Oh well...there's always next year.


----------



## grapeman (Apr 8, 2009)

Well that isn't good Mike. I didn't leave the door open. I think it was one of those guys from Mini-soda.............. 


I don't remember if you mentioned it before. What grapes do you grow there in Texas?


----------



## vcasey (Apr 8, 2009)

That cold seeped in to Florida as well! Fortunately for us we were ready and covered the bananas. The rest don't mind and it only got down to 46 (hey that is cold for us!) for an hour or so. Hopefully that will be the last of the cold and Hurricane season is just around the corner!
VPC


----------



## grapeman (Apr 8, 2009)

It has been snow flurrying again all morning here. I'm ready for it to end. We had a dusting on the ground this AM, but the farther south I went the deeper it got (still just an inch).


----------



## JWMINNESOTA (Apr 8, 2009)

vcasey said:


> That cold seeped in to Florida as well! Fortunately for us we were ready and covered the bananas. The rest don't mind and it only got down to 46 (hey that is cold for us!) for an hour or so. Hopefully that will be the last of the cold and Hurricane season is just around the corner!
> VPC









We got up to 46 today..warm spring weather!


----------



## grapeman (Apr 8, 2009)

We made it to 37 with 25 mph breezes.................


----------



## vcasey (Apr 8, 2009)

Our low this morning was 46 .... high 70 and we are expecting highs to be in the low 80s for the next week, no high winds (we had steady 40 mph winds yesterday) and maybe even a little rain.
VPC


----------



## chiefmike (Apr 10, 2009)

Wow...what a year. Wildfires in our area have consumed over 50,000 acres over the past three days. We freeze on Monday and then burn up through the rest of the week. My vineyard is ok so far, but several others have been completely destroyed. Two towns nearby have been completely consumed...yes, I said completely...every house, barn, etc. Sadly, two persons have perished.


----------



## Wade E (Apr 10, 2009)

It was probably 1 of my kids, they are always leaving things open!


----------



## vcasey (Apr 11, 2009)

wade said:


> It was probably 1 of my kids, they are always leaving things open!

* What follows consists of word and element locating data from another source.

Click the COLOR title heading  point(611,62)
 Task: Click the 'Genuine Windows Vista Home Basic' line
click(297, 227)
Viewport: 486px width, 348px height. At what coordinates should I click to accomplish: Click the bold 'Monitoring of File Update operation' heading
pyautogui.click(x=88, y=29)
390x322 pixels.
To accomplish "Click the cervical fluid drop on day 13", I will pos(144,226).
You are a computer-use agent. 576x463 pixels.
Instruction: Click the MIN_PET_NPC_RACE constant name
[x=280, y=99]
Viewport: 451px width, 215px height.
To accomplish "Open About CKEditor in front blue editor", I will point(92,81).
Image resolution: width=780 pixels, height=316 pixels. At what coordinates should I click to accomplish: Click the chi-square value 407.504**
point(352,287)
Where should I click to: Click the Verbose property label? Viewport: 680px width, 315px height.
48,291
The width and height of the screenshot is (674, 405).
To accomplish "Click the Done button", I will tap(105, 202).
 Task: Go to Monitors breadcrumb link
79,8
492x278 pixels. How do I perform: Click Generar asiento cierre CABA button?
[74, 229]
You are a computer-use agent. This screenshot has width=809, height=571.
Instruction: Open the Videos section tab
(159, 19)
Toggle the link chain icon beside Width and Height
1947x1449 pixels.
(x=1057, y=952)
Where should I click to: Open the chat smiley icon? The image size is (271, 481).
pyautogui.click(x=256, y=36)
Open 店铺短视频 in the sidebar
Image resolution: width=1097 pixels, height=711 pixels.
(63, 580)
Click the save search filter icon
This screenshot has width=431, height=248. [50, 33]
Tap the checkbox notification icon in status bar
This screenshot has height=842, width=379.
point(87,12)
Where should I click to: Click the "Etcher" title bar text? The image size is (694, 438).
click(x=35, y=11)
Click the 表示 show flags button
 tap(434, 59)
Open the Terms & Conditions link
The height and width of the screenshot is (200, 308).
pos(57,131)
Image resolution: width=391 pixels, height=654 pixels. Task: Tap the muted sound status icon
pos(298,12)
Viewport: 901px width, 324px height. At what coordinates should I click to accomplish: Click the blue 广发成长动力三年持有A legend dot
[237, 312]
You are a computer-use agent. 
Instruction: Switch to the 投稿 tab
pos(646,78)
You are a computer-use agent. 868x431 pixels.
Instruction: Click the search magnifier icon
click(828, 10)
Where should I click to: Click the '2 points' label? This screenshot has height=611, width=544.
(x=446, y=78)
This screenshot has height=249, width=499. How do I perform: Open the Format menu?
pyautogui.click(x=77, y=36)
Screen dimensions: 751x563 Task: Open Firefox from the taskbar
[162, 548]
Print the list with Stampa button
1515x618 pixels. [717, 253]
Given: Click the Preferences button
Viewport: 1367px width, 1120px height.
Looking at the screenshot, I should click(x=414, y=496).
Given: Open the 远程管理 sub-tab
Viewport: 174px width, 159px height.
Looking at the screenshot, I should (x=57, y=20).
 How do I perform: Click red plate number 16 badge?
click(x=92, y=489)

I would love to be able to tell you its gets better as they get older.... My 22 year old forgot to close the garage door after he mowed and left for work! 
VPC


----------



## grapeman (Apr 11, 2009)

It's even worse when they forget to open the garage door before they back out


----------



## JWMINNESOTA (Apr 11, 2009)

Saw a lot of those fires when we lived in AZ. Lets hope no more loss of life in these Chief!


----------